Caloric restriction (CR) is a well-established intervention that extends lifespan and delays the onset of age-related diseases in various species. While previous studies have demonstrated CR-induced transcriptional changes in white adipose tissue (WAT), the impact of CR on alternative splicing remains underexplored. In this study, we performed RNA sequencing (RNA-seq) to investigate gene expression and alternative splicing in subcutaneous white adipose tissue (sWAT) of wild-type mice subjected to CR for six months, from 3 to 9 months of age. RNA-seq analysis identified 6,058 differentially expressed genes (DEGs) (p < 0.05; absolute log2-fold change >1.0) between ad libitum (AL) and CR conditions, with key upregulated genes related to lipid metabolism, including Elovl6, Fasn, Acc, and Srebp1c. Additionally, we detected 400 significant alternative splicing events (FDR < 0.05), with exon skipping being the most prevalent. Among these, we focused on the metabolism-related transcription factor Ncoa2, which exhibited CR-induced exon 13 inclusion, shifting the balance toward the full-length isoform. Functional analyses suggest that this shift enhances Ncoa2 coactivator activity for nuclear receptors involved in lipid metabolism. This dataset provides raw and processed RNA-seq data, including gene expression and alternative splicing analyses, which can be utilized to further explore the molecular mechanisms underlying CR-induced metabolic adaptations in adipose tissue. RNA-seq analysis of subcutaneous white adipose tissue (sWAT) from wild-type C57BL/6J mice subjected to calorie restriction (CR) for six months (3 to 9 months of age).
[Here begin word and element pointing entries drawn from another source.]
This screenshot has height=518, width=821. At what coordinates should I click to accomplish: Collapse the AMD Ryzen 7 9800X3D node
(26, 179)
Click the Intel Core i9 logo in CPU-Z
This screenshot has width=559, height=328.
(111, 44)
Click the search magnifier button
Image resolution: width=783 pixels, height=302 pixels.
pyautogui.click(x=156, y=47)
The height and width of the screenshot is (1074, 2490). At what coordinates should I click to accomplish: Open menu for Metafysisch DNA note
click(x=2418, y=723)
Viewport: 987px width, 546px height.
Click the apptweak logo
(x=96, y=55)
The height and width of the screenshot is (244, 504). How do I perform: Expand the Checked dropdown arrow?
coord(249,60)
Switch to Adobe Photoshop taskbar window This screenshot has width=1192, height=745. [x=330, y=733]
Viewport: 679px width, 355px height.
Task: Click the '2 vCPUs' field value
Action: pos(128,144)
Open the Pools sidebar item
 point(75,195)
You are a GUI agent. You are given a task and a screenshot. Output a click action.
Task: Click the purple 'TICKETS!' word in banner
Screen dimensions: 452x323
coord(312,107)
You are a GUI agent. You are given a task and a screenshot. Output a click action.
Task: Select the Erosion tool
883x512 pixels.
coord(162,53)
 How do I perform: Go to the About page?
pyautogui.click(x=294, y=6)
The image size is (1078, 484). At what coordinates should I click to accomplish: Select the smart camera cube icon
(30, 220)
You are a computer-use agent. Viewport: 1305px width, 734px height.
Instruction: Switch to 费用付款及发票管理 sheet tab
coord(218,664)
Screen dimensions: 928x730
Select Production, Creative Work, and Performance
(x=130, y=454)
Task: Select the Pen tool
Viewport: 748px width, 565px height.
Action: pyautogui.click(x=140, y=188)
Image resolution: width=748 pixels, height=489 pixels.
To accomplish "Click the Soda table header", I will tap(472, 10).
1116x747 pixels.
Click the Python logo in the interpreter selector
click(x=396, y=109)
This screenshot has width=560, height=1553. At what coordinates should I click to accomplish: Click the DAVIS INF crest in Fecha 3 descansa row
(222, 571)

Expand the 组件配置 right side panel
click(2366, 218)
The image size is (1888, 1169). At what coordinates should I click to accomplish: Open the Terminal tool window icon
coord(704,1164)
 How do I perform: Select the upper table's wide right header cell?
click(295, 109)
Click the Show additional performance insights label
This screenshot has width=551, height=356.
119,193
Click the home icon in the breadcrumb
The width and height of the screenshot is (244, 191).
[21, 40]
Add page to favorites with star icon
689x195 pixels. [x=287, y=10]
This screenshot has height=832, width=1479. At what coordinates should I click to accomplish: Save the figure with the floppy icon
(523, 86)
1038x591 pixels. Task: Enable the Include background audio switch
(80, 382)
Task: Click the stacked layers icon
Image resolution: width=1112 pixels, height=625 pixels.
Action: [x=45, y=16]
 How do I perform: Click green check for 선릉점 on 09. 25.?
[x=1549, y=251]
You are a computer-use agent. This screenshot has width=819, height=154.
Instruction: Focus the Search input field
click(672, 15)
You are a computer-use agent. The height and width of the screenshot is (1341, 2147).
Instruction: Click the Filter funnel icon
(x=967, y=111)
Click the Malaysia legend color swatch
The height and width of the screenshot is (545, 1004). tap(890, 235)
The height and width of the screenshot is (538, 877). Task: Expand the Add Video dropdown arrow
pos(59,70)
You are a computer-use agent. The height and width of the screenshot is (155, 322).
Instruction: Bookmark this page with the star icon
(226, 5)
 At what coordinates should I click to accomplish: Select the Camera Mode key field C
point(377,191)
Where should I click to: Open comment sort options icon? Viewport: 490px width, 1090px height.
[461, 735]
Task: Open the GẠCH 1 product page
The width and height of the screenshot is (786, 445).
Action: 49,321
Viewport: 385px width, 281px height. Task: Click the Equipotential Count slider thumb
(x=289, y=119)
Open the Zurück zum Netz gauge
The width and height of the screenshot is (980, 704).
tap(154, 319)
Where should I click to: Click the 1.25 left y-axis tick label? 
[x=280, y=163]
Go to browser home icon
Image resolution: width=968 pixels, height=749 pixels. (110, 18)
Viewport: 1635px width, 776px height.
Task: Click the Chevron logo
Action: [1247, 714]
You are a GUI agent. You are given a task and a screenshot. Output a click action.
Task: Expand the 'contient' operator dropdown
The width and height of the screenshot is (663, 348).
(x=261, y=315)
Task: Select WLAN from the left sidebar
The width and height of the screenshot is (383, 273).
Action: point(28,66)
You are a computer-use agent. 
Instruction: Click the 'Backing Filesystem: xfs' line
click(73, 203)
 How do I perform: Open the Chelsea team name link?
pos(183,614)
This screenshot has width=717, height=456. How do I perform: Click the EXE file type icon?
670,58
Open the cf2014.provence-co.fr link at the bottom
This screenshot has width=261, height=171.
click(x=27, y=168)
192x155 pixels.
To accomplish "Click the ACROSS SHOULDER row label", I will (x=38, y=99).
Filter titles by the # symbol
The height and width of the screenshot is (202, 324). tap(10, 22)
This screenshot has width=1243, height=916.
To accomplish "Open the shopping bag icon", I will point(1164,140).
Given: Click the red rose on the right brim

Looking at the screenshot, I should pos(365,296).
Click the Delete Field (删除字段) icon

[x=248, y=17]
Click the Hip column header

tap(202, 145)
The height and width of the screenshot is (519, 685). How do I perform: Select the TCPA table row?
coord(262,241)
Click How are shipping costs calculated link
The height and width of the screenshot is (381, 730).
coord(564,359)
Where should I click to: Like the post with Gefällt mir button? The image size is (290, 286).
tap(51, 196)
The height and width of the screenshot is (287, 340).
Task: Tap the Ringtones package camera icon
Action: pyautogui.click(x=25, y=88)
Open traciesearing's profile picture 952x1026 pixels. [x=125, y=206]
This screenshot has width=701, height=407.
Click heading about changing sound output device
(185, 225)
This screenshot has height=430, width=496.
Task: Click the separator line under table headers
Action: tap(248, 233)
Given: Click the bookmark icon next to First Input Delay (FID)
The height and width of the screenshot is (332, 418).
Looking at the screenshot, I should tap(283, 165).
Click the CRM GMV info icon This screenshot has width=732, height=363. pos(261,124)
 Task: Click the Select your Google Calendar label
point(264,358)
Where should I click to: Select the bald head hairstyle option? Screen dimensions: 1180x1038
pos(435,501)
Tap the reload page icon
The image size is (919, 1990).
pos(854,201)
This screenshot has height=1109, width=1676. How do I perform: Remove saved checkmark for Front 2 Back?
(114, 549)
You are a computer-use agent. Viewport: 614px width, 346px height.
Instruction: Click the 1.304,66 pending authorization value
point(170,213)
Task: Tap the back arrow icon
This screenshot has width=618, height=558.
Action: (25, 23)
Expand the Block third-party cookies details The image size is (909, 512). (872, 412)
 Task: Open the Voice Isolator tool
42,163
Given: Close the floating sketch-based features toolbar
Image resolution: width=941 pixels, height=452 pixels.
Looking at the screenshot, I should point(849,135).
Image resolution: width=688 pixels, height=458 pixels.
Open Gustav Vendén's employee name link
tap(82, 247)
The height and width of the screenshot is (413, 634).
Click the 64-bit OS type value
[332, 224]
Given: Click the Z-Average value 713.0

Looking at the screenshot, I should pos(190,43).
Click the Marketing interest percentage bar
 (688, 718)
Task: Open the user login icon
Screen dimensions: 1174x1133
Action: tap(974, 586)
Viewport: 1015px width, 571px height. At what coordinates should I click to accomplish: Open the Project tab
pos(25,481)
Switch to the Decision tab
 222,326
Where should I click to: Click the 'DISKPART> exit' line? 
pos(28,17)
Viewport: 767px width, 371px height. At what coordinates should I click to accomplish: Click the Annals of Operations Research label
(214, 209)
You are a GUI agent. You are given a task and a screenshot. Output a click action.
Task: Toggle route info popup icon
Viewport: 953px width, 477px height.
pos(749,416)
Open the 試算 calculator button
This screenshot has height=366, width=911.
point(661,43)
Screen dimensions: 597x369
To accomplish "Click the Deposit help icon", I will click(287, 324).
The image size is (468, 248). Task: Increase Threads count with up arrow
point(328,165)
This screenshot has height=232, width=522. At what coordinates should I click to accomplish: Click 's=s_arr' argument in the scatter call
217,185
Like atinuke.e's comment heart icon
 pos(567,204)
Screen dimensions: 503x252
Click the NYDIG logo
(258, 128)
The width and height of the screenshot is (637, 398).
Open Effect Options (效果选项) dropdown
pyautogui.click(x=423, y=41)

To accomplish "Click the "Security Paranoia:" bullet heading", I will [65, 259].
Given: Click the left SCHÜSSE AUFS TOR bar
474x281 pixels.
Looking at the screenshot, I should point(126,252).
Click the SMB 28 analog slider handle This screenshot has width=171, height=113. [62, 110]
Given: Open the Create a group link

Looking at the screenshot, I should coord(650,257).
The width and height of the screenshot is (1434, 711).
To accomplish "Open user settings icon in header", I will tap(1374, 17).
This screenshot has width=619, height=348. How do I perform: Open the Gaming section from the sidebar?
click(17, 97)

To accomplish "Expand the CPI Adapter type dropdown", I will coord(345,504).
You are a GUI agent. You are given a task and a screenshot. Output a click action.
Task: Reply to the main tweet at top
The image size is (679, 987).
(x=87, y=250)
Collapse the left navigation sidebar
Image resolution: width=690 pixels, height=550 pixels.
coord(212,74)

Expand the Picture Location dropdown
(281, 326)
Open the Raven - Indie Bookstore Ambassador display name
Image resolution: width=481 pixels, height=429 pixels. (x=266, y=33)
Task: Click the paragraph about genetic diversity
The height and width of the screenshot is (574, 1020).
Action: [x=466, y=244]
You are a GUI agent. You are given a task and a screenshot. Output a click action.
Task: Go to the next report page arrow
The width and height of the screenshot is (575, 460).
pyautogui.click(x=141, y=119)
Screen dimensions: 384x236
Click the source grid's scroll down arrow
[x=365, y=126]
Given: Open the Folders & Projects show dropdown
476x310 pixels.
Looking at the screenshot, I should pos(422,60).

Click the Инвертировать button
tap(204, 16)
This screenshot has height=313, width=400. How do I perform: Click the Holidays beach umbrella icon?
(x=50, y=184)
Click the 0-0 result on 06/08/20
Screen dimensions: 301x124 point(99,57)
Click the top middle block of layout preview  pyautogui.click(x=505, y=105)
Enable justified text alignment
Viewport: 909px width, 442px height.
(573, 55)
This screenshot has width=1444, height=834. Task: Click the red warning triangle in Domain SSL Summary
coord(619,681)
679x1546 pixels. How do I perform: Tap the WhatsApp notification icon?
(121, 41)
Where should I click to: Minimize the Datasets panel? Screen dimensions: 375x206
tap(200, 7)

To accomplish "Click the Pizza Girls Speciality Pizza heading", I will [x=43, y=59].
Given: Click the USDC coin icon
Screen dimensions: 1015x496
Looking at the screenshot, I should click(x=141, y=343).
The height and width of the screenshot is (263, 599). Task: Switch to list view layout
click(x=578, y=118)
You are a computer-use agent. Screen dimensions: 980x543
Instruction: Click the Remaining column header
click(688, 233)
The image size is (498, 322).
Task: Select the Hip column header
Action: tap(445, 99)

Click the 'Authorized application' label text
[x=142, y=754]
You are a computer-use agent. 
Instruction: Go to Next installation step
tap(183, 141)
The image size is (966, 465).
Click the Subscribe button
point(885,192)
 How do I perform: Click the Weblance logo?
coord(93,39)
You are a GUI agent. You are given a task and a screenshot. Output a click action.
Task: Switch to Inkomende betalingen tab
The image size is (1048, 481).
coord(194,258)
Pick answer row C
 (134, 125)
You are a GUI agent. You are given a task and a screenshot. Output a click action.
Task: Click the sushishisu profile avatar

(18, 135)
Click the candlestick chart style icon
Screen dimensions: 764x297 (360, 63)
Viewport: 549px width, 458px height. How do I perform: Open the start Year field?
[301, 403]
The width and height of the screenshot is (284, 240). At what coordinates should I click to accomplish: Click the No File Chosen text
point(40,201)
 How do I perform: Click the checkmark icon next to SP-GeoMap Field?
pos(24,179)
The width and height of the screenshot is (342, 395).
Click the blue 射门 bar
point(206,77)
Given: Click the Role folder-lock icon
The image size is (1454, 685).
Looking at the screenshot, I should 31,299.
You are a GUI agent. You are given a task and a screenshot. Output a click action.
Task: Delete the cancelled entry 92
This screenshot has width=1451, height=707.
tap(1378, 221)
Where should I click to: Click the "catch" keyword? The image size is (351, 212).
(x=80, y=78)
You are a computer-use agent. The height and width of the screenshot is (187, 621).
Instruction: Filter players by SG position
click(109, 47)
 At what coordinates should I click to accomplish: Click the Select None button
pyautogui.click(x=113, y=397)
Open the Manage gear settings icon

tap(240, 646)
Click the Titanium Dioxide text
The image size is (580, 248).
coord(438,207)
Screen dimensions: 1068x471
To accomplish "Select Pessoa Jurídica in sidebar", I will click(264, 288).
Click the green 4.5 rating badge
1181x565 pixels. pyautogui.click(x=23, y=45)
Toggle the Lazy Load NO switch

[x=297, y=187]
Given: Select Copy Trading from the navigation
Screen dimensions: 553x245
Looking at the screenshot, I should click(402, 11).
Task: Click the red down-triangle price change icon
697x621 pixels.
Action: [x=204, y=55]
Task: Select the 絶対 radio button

This study aims to investigate the effects of CR on gene expression and alternative splicing, with a focus on lipid metabolism and transcriptional regulators such as Ncoa2. Four biological replicates were analyzed for each condition (ad libitum [AL] and calorie restriction [CR]). Samples were collected at 9 months of age. PolyA-enriched RNA libraries were prepared and sequenced using paired-end reads on the Illumina NextSeq 500 platform, generating approximately 400 million reads per sample.